Cuesta abajo y sin frenos

Acabo de leer, en su totalidad, el informe de Fedenca sobre los efectos de los plaguicidas en la población de perdiz roja Española. Es demoledor. Me jode recomendar la lectura de algo así, porque se te queda el cuerpo como cuando lees en la prensa la esquela de un conocido. 

 

Pero, no obstante, creo necesario que todos los cazadores y todos los que presumen de no serlo, conozcan este informe para saber cuál es la realidad de nuestros campos y, sobre todo, para difundir y dejar claro que la única y más aberrante causa de la desaparición de la perdiz roja es la utilización de plaguicidas y el uso indiscriminado que de ellos se hace. 

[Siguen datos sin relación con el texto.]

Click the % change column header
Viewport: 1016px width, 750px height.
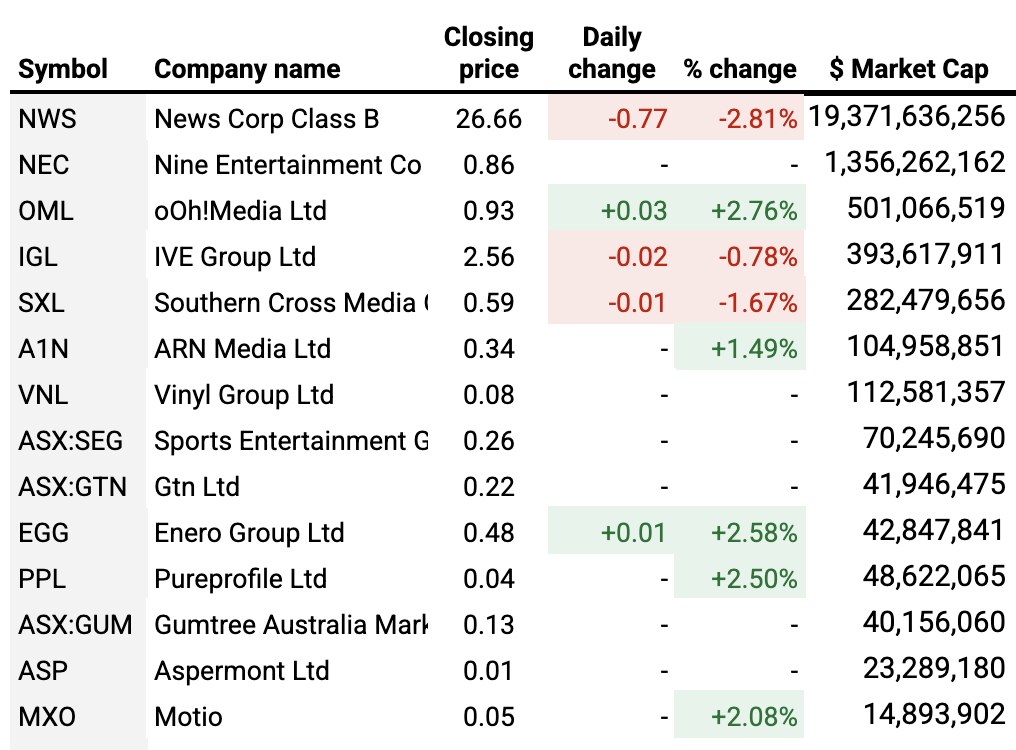tap(740, 69)

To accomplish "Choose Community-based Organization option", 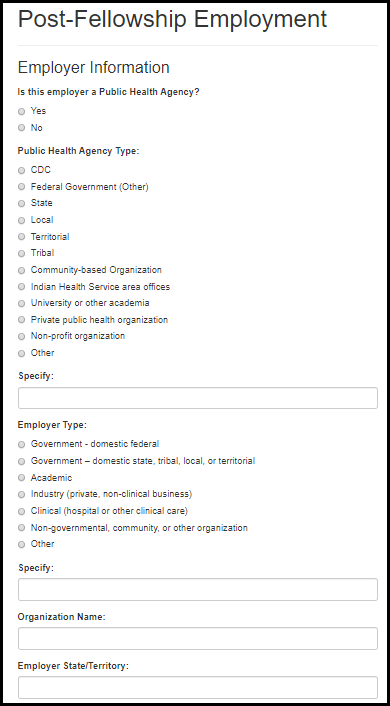I will coord(21,270).
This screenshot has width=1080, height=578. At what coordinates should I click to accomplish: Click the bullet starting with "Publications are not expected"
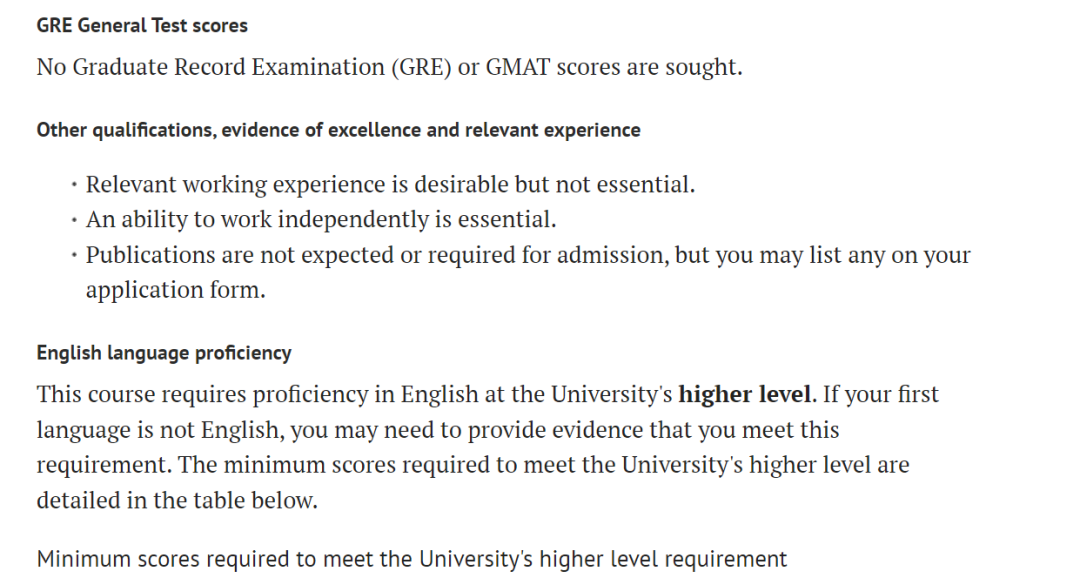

Las llamadas semillas protegidas acaban con la vida de muchas aves esteparias y a las que sobreviven les provocan tal desarreglo en su metabolismo, que casi las inhabilitan para la reproducción. Los huevos pierden grosor en sus cáscaras y los embriones no cuajan porque se hielan o sus protecciones se rompen antes de llegar a eclosionar. Los pocos pollos que nacen, lo hacen debilitados e incapaces de sobrevivir. 

Los principales causantes de este desastre son dos plaguicidas que se siguen comercializando sin control: Tiram ( fungicida) e Imidacloprid (insecticida). Estos son los más letales a cualquier dosis, pero hay otra gran cantidad de marcas y productos que destruyen más lentamente pero de forma implacable.

Desde esta sección he defendido en más de una ocasión que ni los cazadores ni las repoblaciones han sido las causantes de la muerte y desaparición de la perdiz roja, como tampoco lo han sido del alcaraván, de la alondra, de la totovía, de la calandria, o del triguero. Ahora, la primera fase de un estudio científico amparado por la Fundación para el Estudio y la Defensa de la Naturaleza y la Caza, ponen sobre la mesa la realidad de los envenenamientos masivos.

Lamentablemente, desde Bruselas siguen muy preocupados en aplicarnos la Directiva de Aves (según sus criterios y sin tener en cuenta los nuestros), apoyados, encima, por gente como la ex ministra Narbona que, para colmo de males, se permite el lujo de decir públicamente que los cazadores han sido el lobby del que ha recibido más presiones, tratándonos como si fuéramos un grupo mafioso.

Lo que ocurre, Sra. ex Ministra, es que llevar al Parlamento leyes contrarias a los usos populares y a las costumbres y raíces de los pueblos, con el único interés de buscar el voto de los ecolegetas, perroflautas y antisistemas, es algo demasiado atrevido para no ser respondido como es debido. 

Los cazadores de España expresamos nuestro desacuerdo en una manifestación que todavía se recuerda por el ambiente festivo mostrado, por la educación empleada para defender nuestros intereses, y por la organización y capacidad demostrada para no provocar ni un solo incidente.

Los cazadores exigimos públicamente nuestros derechos, sin perseguir a la Ministra hasta la puerta de su casa, sin intimidar a sus hijos ni a sus familiares, sin amenazarla ni llenarle de pegatinas su portal. 

Recorrimos La Castellana con educación, con respeto, con alegría y con la capacidad necesaria para demostrar que después de recibir muchas patadas, podemos levantarnos contra el que nos oprime y ocupa cargo sin capacidad para ello, pero nos erigimos contra su cargo, no contra su persona.

Eso sí, nuestra manifestación fue el detonante que le costó el sillón a quien actuaba como si, en lugar de ser un empleado público, fuera la reina del cuento de Alicia en el País de las Maravillas: ¡Qué les corten la cabeza!

Ahora, todavía resentida, nos califica del mayor lobby de presión que tuvo que sufrir durante su mandato.

Quizás, Arias Cañete debería de poner un poco de más énfasis en defender los intereses de los cazadores, que no son otros que los de la conservación de la naturaleza y sus especies, haciendo que la agricultura sea sostenible.

Ya está bien de tirar a los pudrideros miles de kilos de productos agrícolas           (para regular el precio mientras la gente pasa hambre) y seguir pidiendo subvenciones. 

Lo que hay que hacer es no sobreexplotar la tierra a base de productos químicos, para luego desperdiciar lo que produce. Hemos hecho la prueba y los resultados han sido catastróficos para la naturaleza y para la agricultura.

Posiblemente, el camino sea primar las subvenciones para los cultivos ecológicos y suprimirlas para los que siguen aumentando sus producciones a base del empleo de productos químicos que provocan la muerte de las especies animales y vegetales que no interesan al bolsillo de los intermediarios. 

¿Tiene sentido regalar dinero público (subvenciones) a quien tira al pudridero la mitad de lo que produce y, además, siembra la tierra de veneno?